**DIRECTION:**
Rewrite the entries below with each "chevron" changed to "caret", leaving everything else the same.

**TASK INPUT:**
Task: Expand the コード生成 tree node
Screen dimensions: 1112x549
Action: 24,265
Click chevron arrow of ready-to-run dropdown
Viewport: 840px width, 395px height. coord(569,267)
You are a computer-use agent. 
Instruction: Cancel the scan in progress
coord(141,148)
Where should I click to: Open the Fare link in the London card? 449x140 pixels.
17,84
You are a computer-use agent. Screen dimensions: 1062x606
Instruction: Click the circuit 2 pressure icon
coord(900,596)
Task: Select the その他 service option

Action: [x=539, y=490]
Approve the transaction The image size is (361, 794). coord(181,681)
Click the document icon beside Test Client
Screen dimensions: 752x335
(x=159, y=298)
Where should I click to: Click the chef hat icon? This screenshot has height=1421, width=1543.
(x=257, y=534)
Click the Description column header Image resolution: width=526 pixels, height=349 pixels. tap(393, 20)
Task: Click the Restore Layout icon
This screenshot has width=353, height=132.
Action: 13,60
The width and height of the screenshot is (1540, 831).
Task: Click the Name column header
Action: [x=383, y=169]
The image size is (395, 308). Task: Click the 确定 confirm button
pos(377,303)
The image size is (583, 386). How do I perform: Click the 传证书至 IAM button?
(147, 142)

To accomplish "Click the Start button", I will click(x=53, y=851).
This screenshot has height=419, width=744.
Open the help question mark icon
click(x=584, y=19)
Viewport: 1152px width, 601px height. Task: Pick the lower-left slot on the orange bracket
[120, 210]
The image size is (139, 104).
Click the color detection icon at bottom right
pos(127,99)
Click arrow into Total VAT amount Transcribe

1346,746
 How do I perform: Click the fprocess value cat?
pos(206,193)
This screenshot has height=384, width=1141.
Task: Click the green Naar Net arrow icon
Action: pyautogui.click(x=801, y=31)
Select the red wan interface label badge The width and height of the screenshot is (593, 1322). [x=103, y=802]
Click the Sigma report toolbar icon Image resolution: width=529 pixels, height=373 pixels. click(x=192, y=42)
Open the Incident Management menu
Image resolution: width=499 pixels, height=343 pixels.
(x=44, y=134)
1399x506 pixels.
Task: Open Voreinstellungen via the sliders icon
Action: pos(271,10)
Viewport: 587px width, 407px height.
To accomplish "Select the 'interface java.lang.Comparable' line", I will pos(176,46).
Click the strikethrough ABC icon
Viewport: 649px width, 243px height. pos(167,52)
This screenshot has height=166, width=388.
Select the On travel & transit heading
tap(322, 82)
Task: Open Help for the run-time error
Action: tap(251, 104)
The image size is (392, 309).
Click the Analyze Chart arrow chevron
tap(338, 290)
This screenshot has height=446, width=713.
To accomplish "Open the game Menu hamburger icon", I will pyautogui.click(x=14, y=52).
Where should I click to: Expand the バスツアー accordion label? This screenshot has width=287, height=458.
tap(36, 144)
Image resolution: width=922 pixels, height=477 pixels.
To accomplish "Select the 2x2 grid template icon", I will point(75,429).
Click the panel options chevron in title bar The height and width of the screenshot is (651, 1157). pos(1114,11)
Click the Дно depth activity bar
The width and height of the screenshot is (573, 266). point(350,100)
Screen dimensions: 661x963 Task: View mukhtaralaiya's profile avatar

**SOLUTION TO THE EXERCISE:**
Task: Expand the コード生成 tree node
Screen dimensions: 1112x549
Action: 24,265
Click caret arrow of ready-to-run dropdown
Viewport: 840px width, 395px height. coord(569,267)
You are a computer-use agent. 
Instruction: Cancel the scan in progress
coord(141,148)
Where should I click to: Open the Fare link in the London card? 449x140 pixels.
17,84
You are a computer-use agent. Screen dimensions: 1062x606
Instruction: Click the circuit 2 pressure icon
coord(900,596)
Task: Select the その他 service option

Action: [x=539, y=490]
Approve the transaction The image size is (361, 794). coord(181,681)
Click the document icon beside Test Client
Screen dimensions: 752x335
(x=159, y=298)
Where should I click to: Click the chef hat icon? This screenshot has height=1421, width=1543.
(x=257, y=534)
Click the Description column header Image resolution: width=526 pixels, height=349 pixels. tap(393, 20)
Task: Click the Restore Layout icon
This screenshot has width=353, height=132.
Action: 13,60
The width and height of the screenshot is (1540, 831).
Task: Click the Name column header
Action: [x=383, y=169]
The image size is (395, 308). Task: Click the 确定 confirm button
pos(377,303)
The image size is (583, 386). How do I perform: Click the 传证书至 IAM button?
(147, 142)

To accomplish "Click the Start button", I will click(x=53, y=851).
This screenshot has height=419, width=744.
Open the help question mark icon
click(x=584, y=19)
Viewport: 1152px width, 601px height. Task: Pick the lower-left slot on the orange bracket
[120, 210]
The image size is (139, 104).
Click the color detection icon at bottom right
pos(127,99)
Click arrow into Total VAT amount Transcribe

1346,746
 How do I perform: Click the fprocess value cat?
pos(206,193)
This screenshot has height=384, width=1141.
Task: Click the green Naar Net arrow icon
Action: pyautogui.click(x=801, y=31)
Select the red wan interface label badge The width and height of the screenshot is (593, 1322). [x=103, y=802]
Click the Sigma report toolbar icon Image resolution: width=529 pixels, height=373 pixels. click(x=192, y=42)
Open the Incident Management menu
Image resolution: width=499 pixels, height=343 pixels.
(x=44, y=134)
1399x506 pixels.
Task: Open Voreinstellungen via the sliders icon
Action: pos(271,10)
Viewport: 587px width, 407px height.
To accomplish "Select the 'interface java.lang.Comparable' line", I will pos(176,46).
Click the strikethrough ABC icon
Viewport: 649px width, 243px height. pos(167,52)
This screenshot has height=166, width=388.
Select the On travel & transit heading
tap(322, 82)
Task: Open Help for the run-time error
Action: tap(251, 104)
The image size is (392, 309).
Click the Analyze Chart arrow caret
tap(338, 290)
This screenshot has height=446, width=713.
To accomplish "Open the game Menu hamburger icon", I will pyautogui.click(x=14, y=52).
Where should I click to: Expand the バスツアー accordion label? This screenshot has width=287, height=458.
tap(36, 144)
Image resolution: width=922 pixels, height=477 pixels.
To accomplish "Select the 2x2 grid template icon", I will point(75,429).
Click the panel options caret in title bar The height and width of the screenshot is (651, 1157). pos(1114,11)
Click the Дно depth activity bar
The width and height of the screenshot is (573, 266). point(350,100)
Screen dimensions: 661x963 Task: View mukhtaralaiya's profile avatar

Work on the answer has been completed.